Function that sets the tensor shapes in the dataset manually. This fixes an issue where using Dataset.map and numpy_function causes the tensor shape to be unknown. See the issue here: https://github.com/tensorflow/tensorflow/issues/47032

Parameters:

x – The speech tensor
y – The labels tensor

Returns:

Tuple with speech and labels tensor

src.data.comparison_text_data_reader module¶

This file implements the data reading functionality for text data from the comparison dataset.

class src.data.comparison_text_data_reader.ComparisonTextDataReader(folder: Optional[str] = None)¶

Bases: DataReader

Class that reads the CSV datasets from the data/train/text folder

get_labels(which_set: Set = Set.TRAIN, parameters: Optional[Dict] = None) → ndarray¶

Get the labels for the text dataset that is specified in an array

Parameters:

which_set – Train, val or test set
parameters – Parameter dict (unused)

Returns:

The labels in an array of shape (num_samples,)

get_seven_emotion_data(which_set: Set, batch_size: int = 64, parameters: Optional[Dict] = None) → DatasetV2¶

Main data reading function which reads the CSV file into a dataset

Parameters:

which_set – Which dataset to use - train, val or test
batch_size – The batch size for the resulting dataset
parameters – Additional parameters

Returns:

The tensorflow Dataset instance

get_three_emotion_data(which_set: Set, batch_size: int = 64, parameters: Optional[Dict] = None) → DatasetV2¶

Main data reading function which reads the CSV file into a dataset and also converts the emotion labels to the three emotion space.

**Material provided:**
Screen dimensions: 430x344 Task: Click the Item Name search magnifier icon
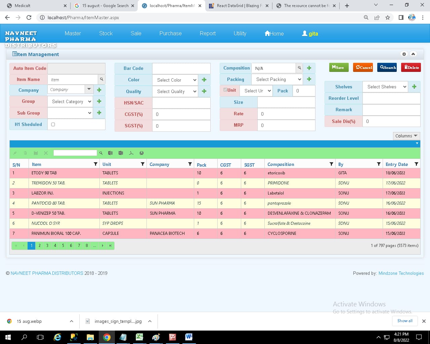pyautogui.click(x=101, y=80)
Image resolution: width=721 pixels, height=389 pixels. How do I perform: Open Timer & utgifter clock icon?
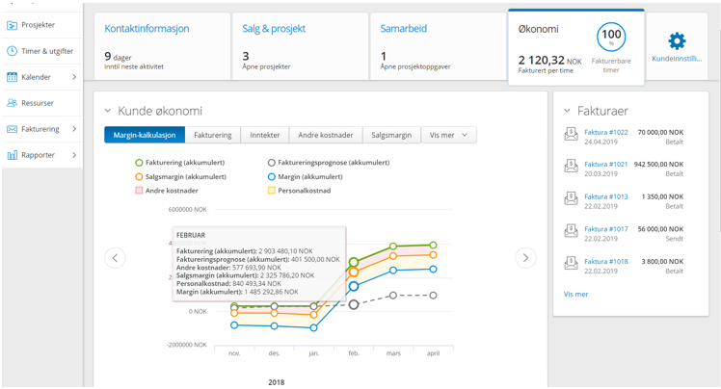pyautogui.click(x=13, y=51)
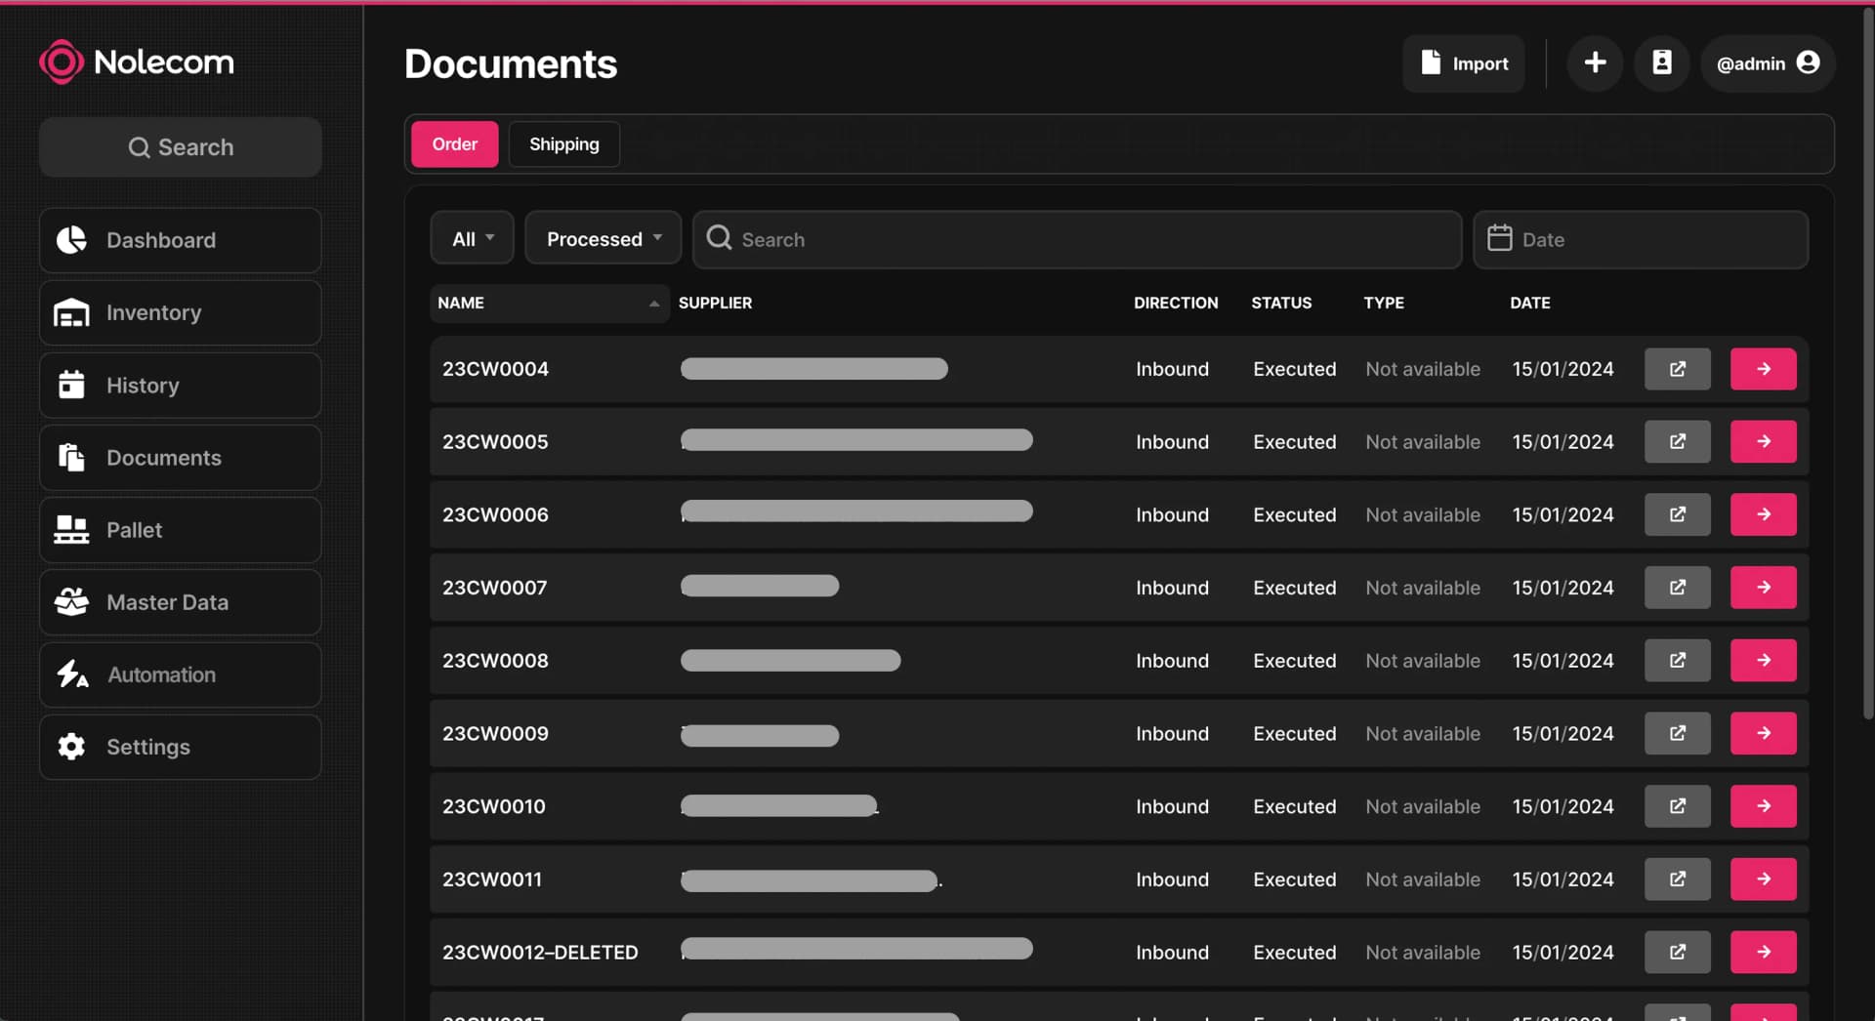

**Aim:** According to the documentation excerpt, which folder does the ComparisonTextDataReader class read its CSV datasets from? Please answer briefly. The data comes from a different source than the documentation excerpt.

**Written solution:** The data/train/text folder.